___ Data excerpts

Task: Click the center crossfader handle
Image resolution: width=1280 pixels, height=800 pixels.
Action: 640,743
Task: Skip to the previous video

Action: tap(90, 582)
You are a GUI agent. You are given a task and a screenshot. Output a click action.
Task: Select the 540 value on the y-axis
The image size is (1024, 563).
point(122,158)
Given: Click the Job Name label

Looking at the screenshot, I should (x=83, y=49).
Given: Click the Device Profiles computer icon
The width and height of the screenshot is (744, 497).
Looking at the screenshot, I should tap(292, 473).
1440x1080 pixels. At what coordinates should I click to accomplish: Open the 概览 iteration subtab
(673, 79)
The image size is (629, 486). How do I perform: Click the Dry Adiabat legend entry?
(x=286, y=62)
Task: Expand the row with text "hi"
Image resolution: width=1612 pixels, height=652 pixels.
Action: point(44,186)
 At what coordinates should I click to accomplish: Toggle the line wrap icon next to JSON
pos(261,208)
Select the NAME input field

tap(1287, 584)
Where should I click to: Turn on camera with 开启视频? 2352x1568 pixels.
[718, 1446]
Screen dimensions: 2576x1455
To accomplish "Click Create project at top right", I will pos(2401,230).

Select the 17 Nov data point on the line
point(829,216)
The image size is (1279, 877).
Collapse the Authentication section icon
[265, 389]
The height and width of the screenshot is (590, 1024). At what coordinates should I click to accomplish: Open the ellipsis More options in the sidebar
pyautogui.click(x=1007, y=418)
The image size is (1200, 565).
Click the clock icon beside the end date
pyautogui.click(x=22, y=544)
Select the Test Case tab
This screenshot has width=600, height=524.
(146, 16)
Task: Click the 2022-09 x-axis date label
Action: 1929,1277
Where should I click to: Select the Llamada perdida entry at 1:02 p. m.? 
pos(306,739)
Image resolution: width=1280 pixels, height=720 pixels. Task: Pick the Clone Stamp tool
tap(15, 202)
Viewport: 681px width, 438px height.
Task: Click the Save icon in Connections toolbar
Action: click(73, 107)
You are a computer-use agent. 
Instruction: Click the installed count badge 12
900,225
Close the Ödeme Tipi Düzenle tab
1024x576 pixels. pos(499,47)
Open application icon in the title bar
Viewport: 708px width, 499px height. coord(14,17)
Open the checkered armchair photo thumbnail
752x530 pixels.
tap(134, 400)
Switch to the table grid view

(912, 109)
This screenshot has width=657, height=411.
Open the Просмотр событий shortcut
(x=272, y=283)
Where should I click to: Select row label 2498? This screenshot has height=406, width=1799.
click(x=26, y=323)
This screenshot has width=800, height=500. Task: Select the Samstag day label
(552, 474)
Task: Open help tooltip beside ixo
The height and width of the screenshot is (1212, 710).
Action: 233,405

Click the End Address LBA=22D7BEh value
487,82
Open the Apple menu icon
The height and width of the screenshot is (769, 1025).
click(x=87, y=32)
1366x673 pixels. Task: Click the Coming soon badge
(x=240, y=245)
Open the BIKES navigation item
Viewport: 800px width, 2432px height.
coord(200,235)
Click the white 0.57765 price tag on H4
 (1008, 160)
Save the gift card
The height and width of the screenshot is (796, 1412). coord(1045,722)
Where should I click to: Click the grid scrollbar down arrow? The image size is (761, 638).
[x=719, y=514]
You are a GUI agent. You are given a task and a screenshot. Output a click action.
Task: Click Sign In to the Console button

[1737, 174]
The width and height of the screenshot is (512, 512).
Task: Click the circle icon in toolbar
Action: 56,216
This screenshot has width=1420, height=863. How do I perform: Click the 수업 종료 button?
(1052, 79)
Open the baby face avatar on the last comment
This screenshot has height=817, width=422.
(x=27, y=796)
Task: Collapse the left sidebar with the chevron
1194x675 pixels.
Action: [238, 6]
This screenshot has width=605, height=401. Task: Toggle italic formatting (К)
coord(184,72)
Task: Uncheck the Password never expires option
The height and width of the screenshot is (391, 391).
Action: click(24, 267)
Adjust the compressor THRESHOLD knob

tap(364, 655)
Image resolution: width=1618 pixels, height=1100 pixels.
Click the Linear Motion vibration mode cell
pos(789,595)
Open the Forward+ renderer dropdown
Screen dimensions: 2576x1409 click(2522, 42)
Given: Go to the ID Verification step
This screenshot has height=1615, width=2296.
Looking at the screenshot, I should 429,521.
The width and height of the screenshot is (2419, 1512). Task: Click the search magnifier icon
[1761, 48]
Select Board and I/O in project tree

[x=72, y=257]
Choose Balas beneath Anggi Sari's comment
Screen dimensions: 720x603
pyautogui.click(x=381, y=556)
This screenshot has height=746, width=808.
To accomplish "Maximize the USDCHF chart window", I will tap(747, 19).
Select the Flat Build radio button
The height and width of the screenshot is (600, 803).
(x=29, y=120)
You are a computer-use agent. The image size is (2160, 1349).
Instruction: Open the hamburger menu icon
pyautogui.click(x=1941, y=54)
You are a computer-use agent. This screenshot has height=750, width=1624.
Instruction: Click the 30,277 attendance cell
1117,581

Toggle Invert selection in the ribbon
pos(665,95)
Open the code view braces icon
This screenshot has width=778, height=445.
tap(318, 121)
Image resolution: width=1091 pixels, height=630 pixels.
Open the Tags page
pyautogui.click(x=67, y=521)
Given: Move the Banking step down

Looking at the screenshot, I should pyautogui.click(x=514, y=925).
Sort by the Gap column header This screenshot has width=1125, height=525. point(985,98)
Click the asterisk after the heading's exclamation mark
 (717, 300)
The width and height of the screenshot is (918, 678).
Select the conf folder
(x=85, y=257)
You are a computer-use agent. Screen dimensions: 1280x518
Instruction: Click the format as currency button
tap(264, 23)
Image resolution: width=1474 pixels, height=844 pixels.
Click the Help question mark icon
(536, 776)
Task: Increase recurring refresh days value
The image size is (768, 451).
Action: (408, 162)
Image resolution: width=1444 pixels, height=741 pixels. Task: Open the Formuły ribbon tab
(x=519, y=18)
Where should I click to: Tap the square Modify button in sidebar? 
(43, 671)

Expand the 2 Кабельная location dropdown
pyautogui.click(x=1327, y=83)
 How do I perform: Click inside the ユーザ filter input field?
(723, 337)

______

Put these entries into a JSON list of strings with one string per line, leaving out blank lines.

[
  "Task: Click the center crossfader handle",
  "Image resolution: width=1280 pixels, height=800 pixels.",
  "Action: 640,743",
  "Task: Skip to the previous video",
  "Action: tap(90, 582)",
  "You are a GUI agent. You are given a task and a screenshot. Output a click action.",
  "Task: Select the 540 value on the y-axis",
  "The image size is (1024, 563).",
  "point(122,158)",
  "Given: Click the Job Name label",
  "Looking at the screenshot, I should (x=83, y=49).",
  "Given: Click the Device Profiles computer icon",
  "The width and height of the screenshot is (744, 497).",
  "Looking at the screenshot, I should tap(292, 473).",
  "1440x1080 pixels. At what coordinates should I click to accomplish: Open the 概览 iteration subtab",
  "(673, 79)",
  "The image size is (629, 486). How do I perform: Click the Dry Adiabat legend entry?",
  "(x=286, y=62)",
  "Task: Expand the row with text \"hi\"",
  "Image resolution: width=1612 pixels, height=652 pixels.",
  "Action: point(44,186)",
  " At what coordinates should I click to accomplish: Toggle the line wrap icon next to JSON",
  "pos(261,208)",
  "Select the NAME input field",
  "tap(1287, 584)",
  "Where should I click to: Turn on camera with 开启视频? 2352x1568 pixels.",
  "[718, 1446]",
  "Screen dimensions: 2576x1455",
  "To accomplish \"Click Create project at top right\", I will pos(2401,230).",
  "Select the 17 Nov data point on the line",
  "point(829,216)",
  "The image size is (1279, 877).",
  "Collapse the Authentication section icon",
  "[265, 389]",
  "The height and width of the screenshot is (590, 1024). At what coordinates should I click to accomplish: Open the ellipsis More options in the sidebar",
  "pyautogui.click(x=1007, y=418)",
  "The image size is (1200, 565).",
  "Click the clock icon beside the end date",
  "pyautogui.click(x=22, y=544)",
  "Select the Test Case tab",
  "This screenshot has width=600, height=524.",
  "(146, 16)",
  "Task: Click the 2022-09 x-axis date label",
  "Action: 1929,1277",
  "Where should I click to: Select the Llamada perdida entry at 1:02 p. m.? ",
  "pos(306,739)",
  "Image resolution: width=1280 pixels, height=720 pixels. Task: Pick the Clone Stamp tool",
  "tap(15, 202)",
  "Viewport: 681px width, 438px height.",
  "Task: Click the Save icon in Connections toolbar",
  "Action: click(73, 107)",
  "You are a computer-use agent. ",
  "Instruction: Click the installed count badge 12",
  "900,225",
  "Close the Ödeme Tipi Düzenle tab",
  "1024x576 pixels. pos(499,47)",
  "Open application icon in the title bar",
  "Viewport: 708px width, 499px height. coord(14,17)",
  "Open the checkered armchair photo thumbnail",
  "752x530 pixels.",
  "tap(134, 400)",
  "Switch to the table grid view",
  "(912, 109)",
  "This screenshot has width=657, height=411.",
  "Open the Просмотр событий shortcut",
  "(x=272, y=283)",
  "Where should I click to: Select row label 2498? This screenshot has height=406, width=1799.",
  "click(x=26, y=323)",
  "This screenshot has width=800, height=500. Task: Select the Samstag day label",
  "(552, 474)",
  "Task: Open help tooltip beside ixo",
  "The height and width of the screenshot is (1212, 710).",
  "Action: 233,405",
  "Click the End Address LBA=22D7BEh value",
  "487,82",
  "Open the Apple menu icon",
  "The height and width of the screenshot is (769, 1025).",
  "click(x=87, y=32)",
  "1366x673 pixels. Task: Click the Coming soon badge",
  "(x=240, y=245)",
  "Open the BIKES navigation item",
  "Viewport: 800px width, 2432px height.",
  "coord(200,235)",
  "Click the white 0.57765 price tag on H4",
  " (1008, 160)",
  "Save the gift card",
  "The height and width of the screenshot is (796, 1412). coord(1045,722)",
  "Where should I click to: Click the grid scrollbar down arrow? The image size is (761, 638).",
  "[x=719, y=514]",
  "You are a GUI agent. You are given a task and a screenshot. Output a click action.",
  "Task: Click Sign In to the Console button",
  "[1737, 174]",
  "The width and height of the screenshot is (512, 512).",
  "Task: Click the circle icon in toolbar",
  "Action: 56,216",
  "This screenshot has width=1420, height=863. How do I perform: Click the 수업 종료 button?",
  "(1052, 79)",
  "Open the baby face avatar on the last comment",
  "This screenshot has height=817, width=422.",
  "(x=27, y=796)",
  "Task: Collapse the left sidebar with the chevron",
  "1194x675 pixels.",
  "Action: [238, 6]",
  "This screenshot has width=605, height=401. Task: Toggle italic formatting (К)",
  "coord(184,72)",
  "Task: Uncheck the Password never expires option",
  "The height and width of the screenshot is (391, 391).",
  "Action: click(24, 267)",
  "Adjust the compressor THRESHOLD knob",
  "tap(364, 655)",
  "Image resolution: width=1618 pixels, height=1100 pixels.",
  "Click the Linear Motion vibration mode cell",
  "pos(789,595)",
  "Open the Forward+ renderer dropdown",
  "Screen dimensions: 2576x1409 click(2522, 42)",
  "Given: Go to the ID Verification step",
  "This screenshot has height=1615, width=2296.",
  "Looking at the screenshot, I should 429,521.",
  "The width and height of the screenshot is (2419, 1512). Task: Click the search magnifier icon",
  "[1761, 48]",
  "Select Board and I/O in project tree",
  "[x=72, y=257]",
  "Choose Balas beneath Anggi Sari's comment",
  "Screen dimensions: 720x603",
  "pyautogui.click(x=381, y=556)",
  "This screenshot has height=746, width=808.",
  "To accomplish \"Maximize the USDCHF chart window\", I will tap(747, 19).",
  "Select the Flat Build radio button",
  "The height and width of the screenshot is (600, 803).",
  "(x=29, y=120)",
  "You are a computer-use agent. The image size is (2160, 1349).",
  "Instruction: Open the hamburger menu icon",
  "pyautogui.click(x=1941, y=54)",
  "You are a computer-use agent. This screenshot has height=750, width=1624.",
  "Instruction: Click the 30,277 attendance cell",
  "1117,581",
  "Toggle Invert selection in the ribbon",
  "pos(665,95)",
  "Open the code view braces icon",
  "This screenshot has width=778, height=445.",
  "tap(318, 121)",
  "Image resolution: width=1091 pixels, height=630 pixels.",
  "Open the Tags page",
  "pyautogui.click(x=67, y=521)",
  "Given: Move the Banking step down",
  "Looking at the screenshot, I should pyautogui.click(x=514, y=925).",
  "Sort by the Gap column header This screenshot has width=1125, height=525. point(985,98)",
  "Click the asterisk after the heading's exclamation mark",
  " (717, 300)",
  "The width and height of the screenshot is (918, 678).",
  "Select the conf folder",
  "(x=85, y=257)",
  "You are a computer-use agent. Screen dimensions: 1280x518",
  "Instruction: Click the format as currency button",
  "tap(264, 23)",
  "Image resolution: width=1474 pixels, height=844 pixels.",
  "Click the Help question mark icon",
  "(536, 776)",
  "Task: Increase recurring refresh days value",
  "The image size is (768, 451).",
  "Action: (408, 162)",
  "Image resolution: width=1444 pixels, height=741 pixels. Task: Open the Formuły ribbon tab",
  "(x=519, y=18)",
  "Where should I click to: Tap the square Modify button in sidebar? ",
  "(43, 671)",
  "Expand the 2 Кабельная location dropdown",
  "pyautogui.click(x=1327, y=83)",
  " How do I perform: Click inside the ユーザ filter input field?",
  "(723, 337)"
]